Would you contrast vision-driven with iteration-led?

Being vision-driven means having a clear vision for the change you want to bring about and translating that vision into reality. Leaders such as Henry Ford, Steve Jobs, and Elon Musk have been lionized for their ability to be vision-driven and create transformative change.

On the other hand, if you’ve ever experienced being iteration-led in an organization, you know that it feels like you’re tinkering and focusing on the short term but ultimately missing out on the large-scale opportunity.

In the last decade, we’ve learned to over-rely on iteration. In a growing economy where credit was plentiful, the tech industry has repeatedly chanted the innovation mantra “Fail fast, learn fast.” Methodologies such Lean Startup and Agile have taught us to innovate faster by harnessing the power of iteration.
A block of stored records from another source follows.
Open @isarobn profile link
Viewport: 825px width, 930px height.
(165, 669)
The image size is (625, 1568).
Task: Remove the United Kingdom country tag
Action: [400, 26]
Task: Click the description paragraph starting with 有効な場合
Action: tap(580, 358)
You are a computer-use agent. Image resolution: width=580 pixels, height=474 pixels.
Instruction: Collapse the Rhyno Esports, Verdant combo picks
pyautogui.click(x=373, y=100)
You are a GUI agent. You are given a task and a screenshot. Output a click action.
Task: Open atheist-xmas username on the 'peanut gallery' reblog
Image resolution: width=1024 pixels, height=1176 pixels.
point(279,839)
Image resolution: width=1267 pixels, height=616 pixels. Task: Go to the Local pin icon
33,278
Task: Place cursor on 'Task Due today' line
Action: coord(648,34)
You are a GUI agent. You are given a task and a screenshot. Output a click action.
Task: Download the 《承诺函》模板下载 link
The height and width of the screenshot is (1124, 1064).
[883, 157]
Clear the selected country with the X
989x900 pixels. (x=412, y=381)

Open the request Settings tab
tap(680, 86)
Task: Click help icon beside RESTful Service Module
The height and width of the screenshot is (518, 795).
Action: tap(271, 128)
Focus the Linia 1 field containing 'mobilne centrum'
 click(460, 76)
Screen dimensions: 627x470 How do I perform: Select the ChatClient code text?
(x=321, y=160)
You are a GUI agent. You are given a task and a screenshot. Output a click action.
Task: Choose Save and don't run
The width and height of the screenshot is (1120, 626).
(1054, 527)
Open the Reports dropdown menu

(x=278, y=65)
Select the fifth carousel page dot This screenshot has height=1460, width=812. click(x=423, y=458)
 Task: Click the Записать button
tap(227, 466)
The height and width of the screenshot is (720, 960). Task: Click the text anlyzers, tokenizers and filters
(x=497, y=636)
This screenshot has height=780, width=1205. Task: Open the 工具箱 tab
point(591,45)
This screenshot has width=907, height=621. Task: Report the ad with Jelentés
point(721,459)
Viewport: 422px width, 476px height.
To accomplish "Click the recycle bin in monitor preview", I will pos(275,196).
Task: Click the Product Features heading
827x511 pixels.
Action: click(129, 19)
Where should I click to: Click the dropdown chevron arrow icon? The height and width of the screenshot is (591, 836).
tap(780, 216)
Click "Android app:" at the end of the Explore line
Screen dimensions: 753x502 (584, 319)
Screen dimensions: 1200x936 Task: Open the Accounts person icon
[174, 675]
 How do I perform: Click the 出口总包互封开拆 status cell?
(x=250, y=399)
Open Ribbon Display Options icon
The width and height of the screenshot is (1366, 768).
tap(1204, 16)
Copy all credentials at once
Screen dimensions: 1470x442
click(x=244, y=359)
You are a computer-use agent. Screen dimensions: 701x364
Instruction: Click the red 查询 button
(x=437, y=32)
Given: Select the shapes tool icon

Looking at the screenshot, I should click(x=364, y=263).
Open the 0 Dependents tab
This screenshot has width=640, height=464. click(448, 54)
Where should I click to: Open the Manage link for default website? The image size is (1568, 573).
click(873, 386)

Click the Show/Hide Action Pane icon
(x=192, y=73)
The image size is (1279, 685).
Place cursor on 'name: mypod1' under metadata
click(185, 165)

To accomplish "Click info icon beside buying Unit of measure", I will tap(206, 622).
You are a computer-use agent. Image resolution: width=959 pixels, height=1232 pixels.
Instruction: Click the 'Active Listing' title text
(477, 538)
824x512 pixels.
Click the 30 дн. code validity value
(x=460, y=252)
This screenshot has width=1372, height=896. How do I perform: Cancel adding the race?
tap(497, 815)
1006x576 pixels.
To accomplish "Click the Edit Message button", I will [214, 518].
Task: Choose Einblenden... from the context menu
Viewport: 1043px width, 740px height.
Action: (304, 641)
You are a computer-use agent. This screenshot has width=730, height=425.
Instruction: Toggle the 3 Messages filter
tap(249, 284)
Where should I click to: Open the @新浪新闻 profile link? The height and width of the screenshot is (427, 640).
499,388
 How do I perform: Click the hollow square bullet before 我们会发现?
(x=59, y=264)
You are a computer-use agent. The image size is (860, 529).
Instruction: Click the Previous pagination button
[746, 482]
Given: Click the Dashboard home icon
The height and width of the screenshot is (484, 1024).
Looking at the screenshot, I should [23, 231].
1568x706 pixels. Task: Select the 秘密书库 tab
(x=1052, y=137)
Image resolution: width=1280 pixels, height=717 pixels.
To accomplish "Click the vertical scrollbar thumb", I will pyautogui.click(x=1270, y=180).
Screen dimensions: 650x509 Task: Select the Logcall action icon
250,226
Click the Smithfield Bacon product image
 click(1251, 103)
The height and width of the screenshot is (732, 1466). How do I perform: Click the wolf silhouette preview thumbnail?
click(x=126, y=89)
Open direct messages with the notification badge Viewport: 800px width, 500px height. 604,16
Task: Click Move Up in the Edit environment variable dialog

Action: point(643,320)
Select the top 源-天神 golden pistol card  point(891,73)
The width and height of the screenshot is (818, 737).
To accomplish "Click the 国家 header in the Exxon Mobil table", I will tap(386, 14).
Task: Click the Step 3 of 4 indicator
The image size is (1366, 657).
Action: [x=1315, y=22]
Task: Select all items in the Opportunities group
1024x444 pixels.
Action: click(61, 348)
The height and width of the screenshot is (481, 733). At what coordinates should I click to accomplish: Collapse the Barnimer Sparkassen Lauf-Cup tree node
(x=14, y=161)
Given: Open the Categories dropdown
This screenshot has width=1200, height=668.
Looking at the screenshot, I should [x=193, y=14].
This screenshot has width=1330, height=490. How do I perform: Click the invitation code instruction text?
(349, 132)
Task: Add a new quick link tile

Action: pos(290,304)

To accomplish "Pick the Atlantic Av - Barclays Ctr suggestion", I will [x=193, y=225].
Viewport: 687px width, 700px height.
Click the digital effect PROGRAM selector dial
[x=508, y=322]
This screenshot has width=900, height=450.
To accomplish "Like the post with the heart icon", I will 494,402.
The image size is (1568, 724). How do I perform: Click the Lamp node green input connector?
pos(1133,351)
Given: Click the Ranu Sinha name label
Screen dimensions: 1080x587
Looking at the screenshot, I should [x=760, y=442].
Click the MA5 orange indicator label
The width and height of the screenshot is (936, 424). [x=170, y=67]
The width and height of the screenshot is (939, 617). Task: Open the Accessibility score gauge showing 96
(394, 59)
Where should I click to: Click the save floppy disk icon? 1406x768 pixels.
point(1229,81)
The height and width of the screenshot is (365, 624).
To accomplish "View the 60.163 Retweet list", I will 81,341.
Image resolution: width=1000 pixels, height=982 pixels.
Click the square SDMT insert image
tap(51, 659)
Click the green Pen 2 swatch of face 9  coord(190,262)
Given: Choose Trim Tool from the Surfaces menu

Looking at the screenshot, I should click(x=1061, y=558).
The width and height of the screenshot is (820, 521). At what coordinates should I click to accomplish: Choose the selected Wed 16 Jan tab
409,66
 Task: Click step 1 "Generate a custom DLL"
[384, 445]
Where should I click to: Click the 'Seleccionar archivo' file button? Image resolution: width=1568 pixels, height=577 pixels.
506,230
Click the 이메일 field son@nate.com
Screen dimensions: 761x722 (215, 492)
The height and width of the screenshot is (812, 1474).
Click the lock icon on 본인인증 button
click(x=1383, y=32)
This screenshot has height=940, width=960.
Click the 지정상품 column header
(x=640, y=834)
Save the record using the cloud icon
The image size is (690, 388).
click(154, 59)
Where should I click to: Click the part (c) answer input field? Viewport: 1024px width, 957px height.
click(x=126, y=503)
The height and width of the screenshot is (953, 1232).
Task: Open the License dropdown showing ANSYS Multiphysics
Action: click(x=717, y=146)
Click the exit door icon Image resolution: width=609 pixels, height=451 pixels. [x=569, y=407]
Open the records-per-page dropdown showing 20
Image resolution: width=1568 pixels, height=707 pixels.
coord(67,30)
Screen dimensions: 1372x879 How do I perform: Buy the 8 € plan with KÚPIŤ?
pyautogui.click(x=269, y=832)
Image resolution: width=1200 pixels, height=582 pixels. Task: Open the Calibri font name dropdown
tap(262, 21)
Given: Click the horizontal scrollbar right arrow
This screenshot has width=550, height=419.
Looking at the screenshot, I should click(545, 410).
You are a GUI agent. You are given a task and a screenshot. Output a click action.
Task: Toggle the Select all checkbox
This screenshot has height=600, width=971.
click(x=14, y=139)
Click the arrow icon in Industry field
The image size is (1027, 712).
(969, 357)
We’ve learned to build products and scale our companies by testing things in the market, seeing what works, and iterating. But inherently, “seeing what works” is optimizing for short-term results.

An iteration-led approach can move financial metrics up and to the right, but it doesn’t guarantee that you’ll build game-changing products. On the chessboard, optimizing for capturing a few pieces doesn’t guarantee that you’ll win the game. In the short term, you might feel like you’re making progress when you capture your opponent’s pieces. But in taking this approach, you give your competition an advantage. If your competition is playing the long game and is vision-driven, they’re finding the best moves across the chessboard.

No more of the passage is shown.